Help understaning bos and eos in language model

I am trying to perform ULMFiT on genomics data. My ultimate goal is to do both generative and predictive modeling via these models.

I have built a character tokenizer that currently looks like the following:

from fastai import *
from fastai.text import *

BOS,EOS,FLD,UNK,PAD = 'xxbos','xxeos','xxfld','xxunk','xxpad'
TK_MAJ,TK_UP,TK_REP,TK_WREP = 'xxmaj','xxup','xxrep','xxwrep'

defaults.text_spec_tok = [PAD]
class MolTokenizer(BaseTokenizer):
    def __init__(self, lang):
        pass
    def tokenizer(self, sequence):
        tokens = list( sequence.upper() )
        tokens = ['GO'] + tokens + ['END'] 
        return tokens    
    def add_special_cases(self, toks):
        pass

And to create my databunch:

tok = Tokenizer(partial(MolTokenizer), pre_rules=[], post_rules=[])
data = TextLMDataBunch.from_df(path, corpus_train, corpus_valid, bs=bs, tokenizer=tok, text_cols='sequence', min_freq=1, include_bos=False, include_eos=False, bptt=200)

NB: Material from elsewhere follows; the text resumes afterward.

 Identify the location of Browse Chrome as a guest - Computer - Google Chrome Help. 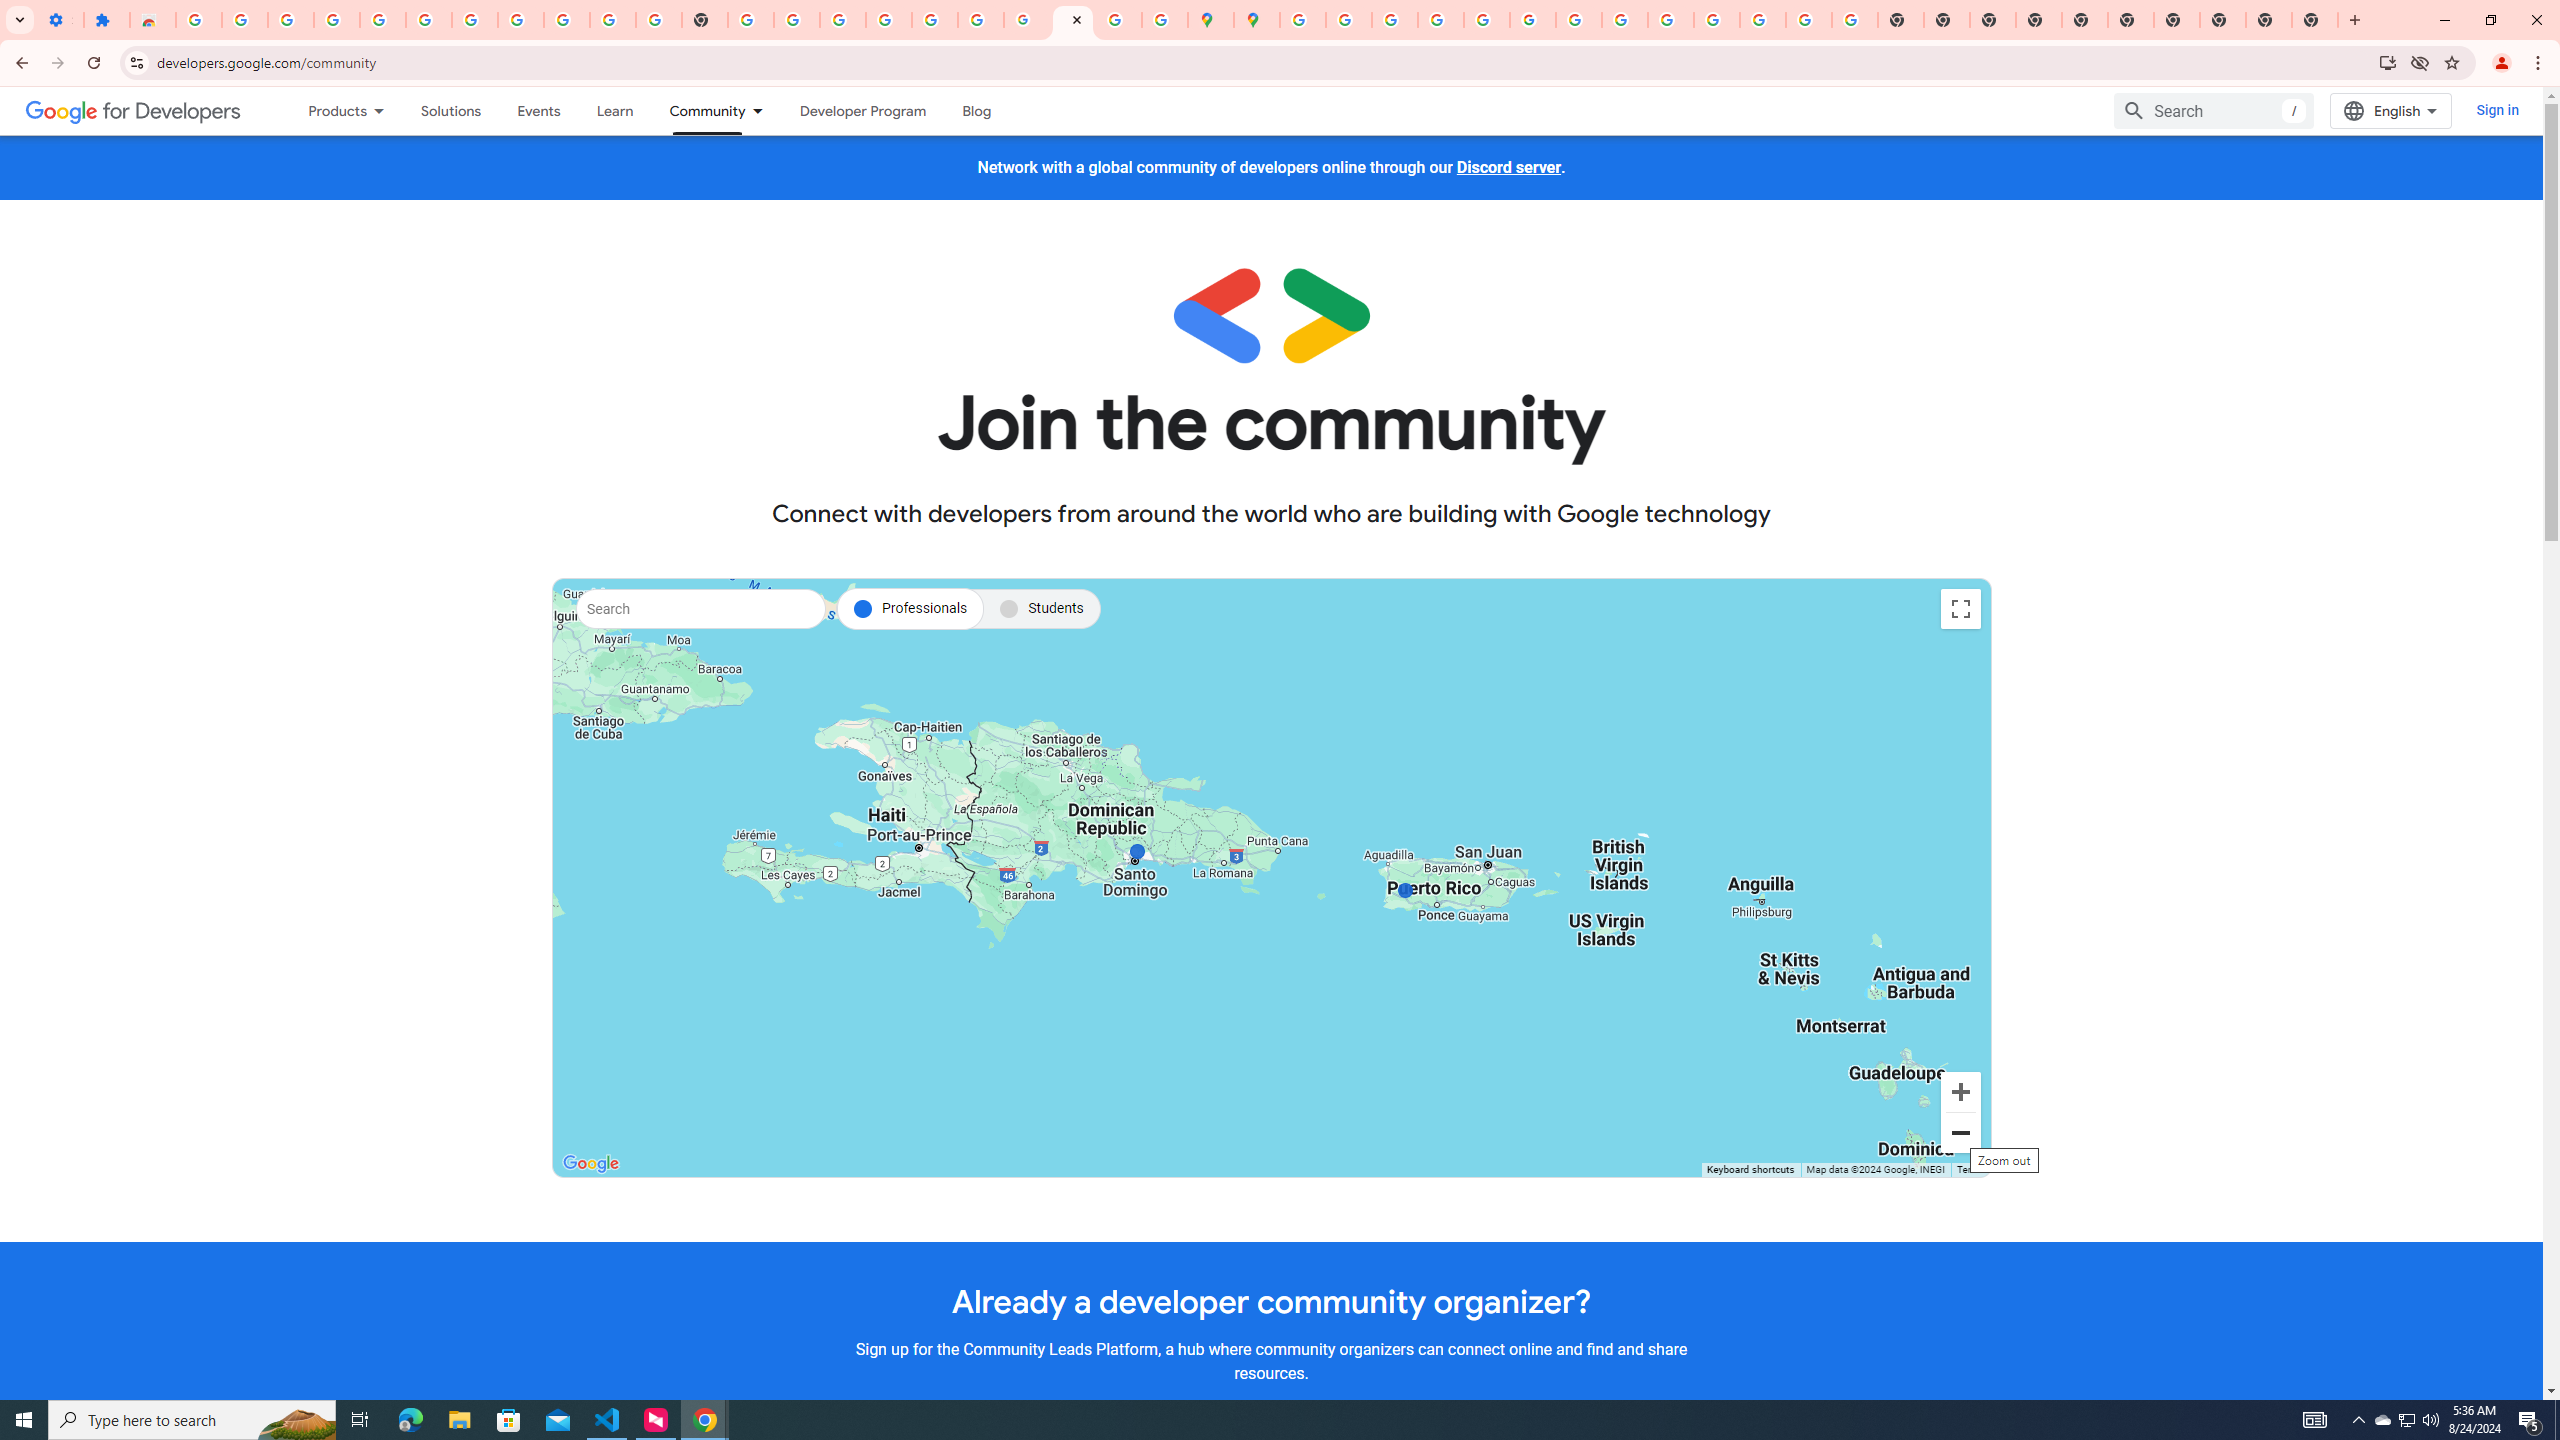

I understand that inlcude_bos=False and include_eos=False means fastai does not automatically add these prior to tokenization. However, I do not understand the implications of not manually adding the EOS character during my manual tokenization. It appears the default for include_eos is False in the TextLMDataBunch making me think that adding the EOS character is either optional or potentially suboptimal in some cases. It would seem to me that having the model learn when a sentence, or in my case a DNA sequence, ends would be essential. Should I be adding the [‘END’] to my token list for each sequence?